## EXERCISE SET
a: In the excerpt about tocotrienols and fatty liver disease, how many of the thirty supplemented patients were completely cured?
b: Retype the passage from the excerpt about tocotrienols and fatty liver disease, starting with "Tocotrienols Can Cure" and going on through "end-stage liver disease.".

## EXCERPT PROVIDED
*-*-*

Tocotrienols Can Cure Non Alcoholic Fatty Liver Disease
Thirty patients with non-alcoholic fatty liver disease were supplemented with mixed tocotrienols for a year, and 15 were completely cured. Another five showed significant improvement in the condition.
When orally supplemented, tocotrienols reach their maximum concentration in the liver compared to other organs.[17] In fact, ground-breaking new research shows that tocotrienols can actually reverse non-alcoholic fatty liver disease, as well as improve deadly, end-stage liver disease.

*-*-*

(Stored records)
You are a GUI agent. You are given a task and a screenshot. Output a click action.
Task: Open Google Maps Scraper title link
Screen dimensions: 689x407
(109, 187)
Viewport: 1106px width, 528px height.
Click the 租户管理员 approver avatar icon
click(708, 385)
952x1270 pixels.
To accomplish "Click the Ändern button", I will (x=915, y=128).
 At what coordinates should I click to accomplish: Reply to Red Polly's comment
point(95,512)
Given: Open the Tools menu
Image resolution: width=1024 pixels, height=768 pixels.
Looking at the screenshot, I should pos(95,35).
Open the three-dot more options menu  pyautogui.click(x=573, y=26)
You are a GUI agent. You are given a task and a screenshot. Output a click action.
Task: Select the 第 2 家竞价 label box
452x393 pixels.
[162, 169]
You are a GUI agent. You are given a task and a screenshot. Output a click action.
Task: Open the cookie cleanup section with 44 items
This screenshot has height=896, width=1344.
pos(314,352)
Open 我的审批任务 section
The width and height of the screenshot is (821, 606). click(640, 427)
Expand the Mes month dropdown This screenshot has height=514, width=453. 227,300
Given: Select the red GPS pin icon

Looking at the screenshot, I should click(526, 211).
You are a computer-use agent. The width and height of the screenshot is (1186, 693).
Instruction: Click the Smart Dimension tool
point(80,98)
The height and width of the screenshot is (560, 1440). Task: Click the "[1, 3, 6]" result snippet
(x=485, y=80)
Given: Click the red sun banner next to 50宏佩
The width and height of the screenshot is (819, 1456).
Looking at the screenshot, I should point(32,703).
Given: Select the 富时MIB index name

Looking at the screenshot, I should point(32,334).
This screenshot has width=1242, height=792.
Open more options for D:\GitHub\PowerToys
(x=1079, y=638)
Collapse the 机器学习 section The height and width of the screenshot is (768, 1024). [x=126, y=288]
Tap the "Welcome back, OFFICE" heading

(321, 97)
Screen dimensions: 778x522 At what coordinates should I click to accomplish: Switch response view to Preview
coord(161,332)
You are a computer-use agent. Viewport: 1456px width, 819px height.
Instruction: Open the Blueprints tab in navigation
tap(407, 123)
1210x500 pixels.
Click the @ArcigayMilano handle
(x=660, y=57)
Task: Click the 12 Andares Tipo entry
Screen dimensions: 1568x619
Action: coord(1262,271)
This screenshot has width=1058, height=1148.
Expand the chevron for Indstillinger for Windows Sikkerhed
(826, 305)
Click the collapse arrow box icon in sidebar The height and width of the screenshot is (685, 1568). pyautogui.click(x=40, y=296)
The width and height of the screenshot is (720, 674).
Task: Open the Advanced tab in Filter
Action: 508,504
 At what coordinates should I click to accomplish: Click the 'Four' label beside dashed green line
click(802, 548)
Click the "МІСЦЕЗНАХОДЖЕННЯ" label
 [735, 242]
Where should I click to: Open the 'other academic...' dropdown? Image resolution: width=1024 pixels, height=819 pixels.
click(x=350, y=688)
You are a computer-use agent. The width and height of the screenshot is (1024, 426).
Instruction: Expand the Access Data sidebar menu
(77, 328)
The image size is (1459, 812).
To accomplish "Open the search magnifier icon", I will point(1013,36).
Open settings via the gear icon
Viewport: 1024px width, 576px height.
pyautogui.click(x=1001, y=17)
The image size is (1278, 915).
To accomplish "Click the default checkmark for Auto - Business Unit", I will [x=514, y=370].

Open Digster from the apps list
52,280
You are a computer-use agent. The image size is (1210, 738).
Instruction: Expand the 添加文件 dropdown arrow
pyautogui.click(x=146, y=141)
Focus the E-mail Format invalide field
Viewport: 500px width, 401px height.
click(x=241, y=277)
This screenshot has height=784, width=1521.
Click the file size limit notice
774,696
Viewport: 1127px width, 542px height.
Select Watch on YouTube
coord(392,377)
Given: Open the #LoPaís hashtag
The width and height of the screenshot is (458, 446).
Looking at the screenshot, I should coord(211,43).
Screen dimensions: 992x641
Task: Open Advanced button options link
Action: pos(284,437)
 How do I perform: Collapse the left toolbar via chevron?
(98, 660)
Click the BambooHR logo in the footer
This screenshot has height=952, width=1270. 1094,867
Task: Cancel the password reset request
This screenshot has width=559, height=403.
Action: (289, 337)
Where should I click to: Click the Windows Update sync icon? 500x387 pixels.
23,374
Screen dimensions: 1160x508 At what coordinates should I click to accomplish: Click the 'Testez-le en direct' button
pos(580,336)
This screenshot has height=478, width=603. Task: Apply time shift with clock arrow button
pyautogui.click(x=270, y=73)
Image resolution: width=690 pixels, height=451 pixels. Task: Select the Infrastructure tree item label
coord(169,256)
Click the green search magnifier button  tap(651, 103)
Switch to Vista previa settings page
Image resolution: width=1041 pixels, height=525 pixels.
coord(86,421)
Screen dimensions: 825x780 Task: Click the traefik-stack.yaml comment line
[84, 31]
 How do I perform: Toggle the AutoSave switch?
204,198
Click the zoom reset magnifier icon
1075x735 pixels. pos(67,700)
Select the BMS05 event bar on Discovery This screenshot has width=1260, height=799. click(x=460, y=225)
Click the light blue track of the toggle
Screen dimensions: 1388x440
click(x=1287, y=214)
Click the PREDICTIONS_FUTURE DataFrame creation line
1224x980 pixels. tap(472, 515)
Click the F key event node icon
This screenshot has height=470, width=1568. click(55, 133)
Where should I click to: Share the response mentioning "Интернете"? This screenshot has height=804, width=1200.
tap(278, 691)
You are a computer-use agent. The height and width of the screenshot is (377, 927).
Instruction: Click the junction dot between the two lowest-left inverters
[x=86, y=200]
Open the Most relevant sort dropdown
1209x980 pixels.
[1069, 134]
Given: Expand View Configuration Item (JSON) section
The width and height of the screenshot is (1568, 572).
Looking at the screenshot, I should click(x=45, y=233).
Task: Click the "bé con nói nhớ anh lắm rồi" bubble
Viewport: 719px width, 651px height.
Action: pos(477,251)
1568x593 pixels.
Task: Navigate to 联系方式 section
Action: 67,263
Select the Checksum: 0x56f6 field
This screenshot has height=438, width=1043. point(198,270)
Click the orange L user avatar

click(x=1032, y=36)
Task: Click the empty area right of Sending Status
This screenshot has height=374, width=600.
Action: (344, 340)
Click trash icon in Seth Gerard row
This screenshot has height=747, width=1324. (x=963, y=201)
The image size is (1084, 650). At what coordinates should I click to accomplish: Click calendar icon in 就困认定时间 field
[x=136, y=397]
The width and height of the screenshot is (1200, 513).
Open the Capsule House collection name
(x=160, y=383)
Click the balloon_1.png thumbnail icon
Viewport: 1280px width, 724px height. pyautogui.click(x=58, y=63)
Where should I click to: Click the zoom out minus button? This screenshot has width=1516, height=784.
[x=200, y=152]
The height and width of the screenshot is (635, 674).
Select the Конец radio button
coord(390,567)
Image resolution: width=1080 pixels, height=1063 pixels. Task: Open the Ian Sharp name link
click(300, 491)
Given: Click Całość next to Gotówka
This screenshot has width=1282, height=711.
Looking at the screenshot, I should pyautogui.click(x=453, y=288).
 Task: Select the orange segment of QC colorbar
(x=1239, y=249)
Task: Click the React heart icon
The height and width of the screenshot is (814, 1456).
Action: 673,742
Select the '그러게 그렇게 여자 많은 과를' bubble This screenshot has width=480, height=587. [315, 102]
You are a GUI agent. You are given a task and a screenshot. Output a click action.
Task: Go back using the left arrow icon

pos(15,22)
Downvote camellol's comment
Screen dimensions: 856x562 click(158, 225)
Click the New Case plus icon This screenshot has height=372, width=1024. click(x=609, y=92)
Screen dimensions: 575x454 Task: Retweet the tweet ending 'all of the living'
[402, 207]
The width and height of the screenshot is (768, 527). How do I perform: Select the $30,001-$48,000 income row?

*-*-*

## ANSWERS FOR EACH ITEM
a: Fifteen of the thirty patients were completely cured.

b:
Tocotrienols Can Cure Non Alcoholic Fatty Liver Disease
Thirty patients with non-alcoholic fatty liver disease were supplemented with mixed tocotrienols for a year, and 15 were completely cured. Another five showed significant improvement in the condition.
When orally supplemented, tocotrienols reach their maximum concentration in the liver compared to other organs.[17] In fact, ground-breaking new research shows that tocotrienols can actually reverse non-alcoholic fatty liver disease, as well as improve deadly, end-stage liver disease.